▶ **Your assignment**:
Copy the entries out again in full.

(Collection entries)
++++++++++++++++++++
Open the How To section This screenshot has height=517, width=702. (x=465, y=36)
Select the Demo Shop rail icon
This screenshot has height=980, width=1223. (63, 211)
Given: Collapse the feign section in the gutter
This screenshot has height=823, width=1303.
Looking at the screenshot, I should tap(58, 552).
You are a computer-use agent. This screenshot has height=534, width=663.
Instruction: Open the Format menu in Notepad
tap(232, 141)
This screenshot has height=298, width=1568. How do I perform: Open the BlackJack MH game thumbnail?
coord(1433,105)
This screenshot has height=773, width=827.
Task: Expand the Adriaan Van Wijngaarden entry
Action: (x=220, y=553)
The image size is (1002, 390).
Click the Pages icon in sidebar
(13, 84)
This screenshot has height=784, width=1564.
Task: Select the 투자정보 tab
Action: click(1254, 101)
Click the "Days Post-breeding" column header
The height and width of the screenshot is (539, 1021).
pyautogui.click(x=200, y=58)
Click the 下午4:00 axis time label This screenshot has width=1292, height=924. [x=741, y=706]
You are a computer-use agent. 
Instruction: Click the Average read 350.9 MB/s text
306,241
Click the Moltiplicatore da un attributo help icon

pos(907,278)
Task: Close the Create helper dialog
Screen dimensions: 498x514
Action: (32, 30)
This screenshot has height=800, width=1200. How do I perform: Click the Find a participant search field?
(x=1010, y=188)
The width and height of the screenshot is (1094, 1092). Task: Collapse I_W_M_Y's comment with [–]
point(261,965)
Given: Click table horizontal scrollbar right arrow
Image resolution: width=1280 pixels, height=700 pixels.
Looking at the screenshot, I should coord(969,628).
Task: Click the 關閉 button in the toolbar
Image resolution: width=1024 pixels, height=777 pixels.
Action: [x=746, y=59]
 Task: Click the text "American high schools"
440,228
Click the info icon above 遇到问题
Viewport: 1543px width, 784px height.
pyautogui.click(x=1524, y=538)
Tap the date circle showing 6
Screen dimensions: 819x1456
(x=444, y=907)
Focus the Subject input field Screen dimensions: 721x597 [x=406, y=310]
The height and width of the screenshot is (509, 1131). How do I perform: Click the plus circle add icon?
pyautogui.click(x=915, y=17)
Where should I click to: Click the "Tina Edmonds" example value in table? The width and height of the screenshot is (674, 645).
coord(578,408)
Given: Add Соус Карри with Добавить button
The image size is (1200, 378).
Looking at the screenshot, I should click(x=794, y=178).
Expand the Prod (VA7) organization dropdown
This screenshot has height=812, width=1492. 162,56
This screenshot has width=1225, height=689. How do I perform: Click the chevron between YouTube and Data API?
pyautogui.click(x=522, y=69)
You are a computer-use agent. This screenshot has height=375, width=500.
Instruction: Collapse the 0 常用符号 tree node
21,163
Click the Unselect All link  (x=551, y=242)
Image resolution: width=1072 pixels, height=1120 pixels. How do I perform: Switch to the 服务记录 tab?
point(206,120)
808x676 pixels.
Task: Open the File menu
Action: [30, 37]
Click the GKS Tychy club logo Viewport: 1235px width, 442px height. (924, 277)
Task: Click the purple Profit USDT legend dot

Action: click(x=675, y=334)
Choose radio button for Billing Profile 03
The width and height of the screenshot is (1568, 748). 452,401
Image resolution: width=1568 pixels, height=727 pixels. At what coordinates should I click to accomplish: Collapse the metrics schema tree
++++++++++++++++++++
▶ **Problem solution**:
Open the How To section This screenshot has height=517, width=702. (x=465, y=36)
Select the Demo Shop rail icon
This screenshot has height=980, width=1223. (63, 211)
Given: Collapse the feign section in the gutter
This screenshot has height=823, width=1303.
Looking at the screenshot, I should tap(58, 552).
You are a computer-use agent. This screenshot has height=534, width=663.
Instruction: Open the Format menu in Notepad
tap(232, 141)
This screenshot has height=298, width=1568. How do I perform: Open the BlackJack MH game thumbnail?
coord(1433,105)
This screenshot has height=773, width=827.
Task: Expand the Adriaan Van Wijngaarden entry
Action: (x=220, y=553)
The image size is (1002, 390).
Click the Pages icon in sidebar
(13, 84)
This screenshot has height=784, width=1564.
Task: Select the 투자정보 tab
Action: click(1254, 101)
Click the "Days Post-breeding" column header
The height and width of the screenshot is (539, 1021).
pyautogui.click(x=200, y=58)
Click the 下午4:00 axis time label This screenshot has width=1292, height=924. [x=741, y=706]
You are a computer-use agent. 
Instruction: Click the Average read 350.9 MB/s text
306,241
Click the Moltiplicatore da un attributo help icon

pos(907,278)
Task: Close the Create helper dialog
Screen dimensions: 498x514
Action: (32, 30)
This screenshot has height=800, width=1200. How do I perform: Click the Find a participant search field?
(x=1010, y=188)
The width and height of the screenshot is (1094, 1092). Task: Collapse I_W_M_Y's comment with [–]
point(261,965)
Given: Click table horizontal scrollbar right arrow
Image resolution: width=1280 pixels, height=700 pixels.
Looking at the screenshot, I should coord(969,628).
Task: Click the 關閉 button in the toolbar
Image resolution: width=1024 pixels, height=777 pixels.
Action: [x=746, y=59]
 Task: Click the text "American high schools"
440,228
Click the info icon above 遇到问题
Viewport: 1543px width, 784px height.
pyautogui.click(x=1524, y=538)
Tap the date circle showing 6
Screen dimensions: 819x1456
(x=444, y=907)
Focus the Subject input field Screen dimensions: 721x597 [x=406, y=310]
The height and width of the screenshot is (509, 1131). How do I perform: Click the plus circle add icon?
pyautogui.click(x=915, y=17)
Where should I click to: Click the "Tina Edmonds" example value in table? The width and height of the screenshot is (674, 645).
coord(578,408)
Given: Add Соус Карри with Добавить button
The image size is (1200, 378).
Looking at the screenshot, I should click(x=794, y=178).
Expand the Prod (VA7) organization dropdown
This screenshot has height=812, width=1492. 162,56
This screenshot has width=1225, height=689. How do I perform: Click the chevron between YouTube and Data API?
pyautogui.click(x=522, y=69)
You are a computer-use agent. This screenshot has height=375, width=500.
Instruction: Collapse the 0 常用符号 tree node
21,163
Click the Unselect All link  (x=551, y=242)
Image resolution: width=1072 pixels, height=1120 pixels. How do I perform: Switch to the 服务记录 tab?
point(206,120)
808x676 pixels.
Task: Open the File menu
Action: [30, 37]
Click the GKS Tychy club logo Viewport: 1235px width, 442px height. (924, 277)
Task: Click the purple Profit USDT legend dot

Action: click(x=675, y=334)
Choose radio button for Billing Profile 03
The width and height of the screenshot is (1568, 748). 452,401
Image resolution: width=1568 pixels, height=727 pixels. At what coordinates should I click to accomplish: Collapse the metrics schema tree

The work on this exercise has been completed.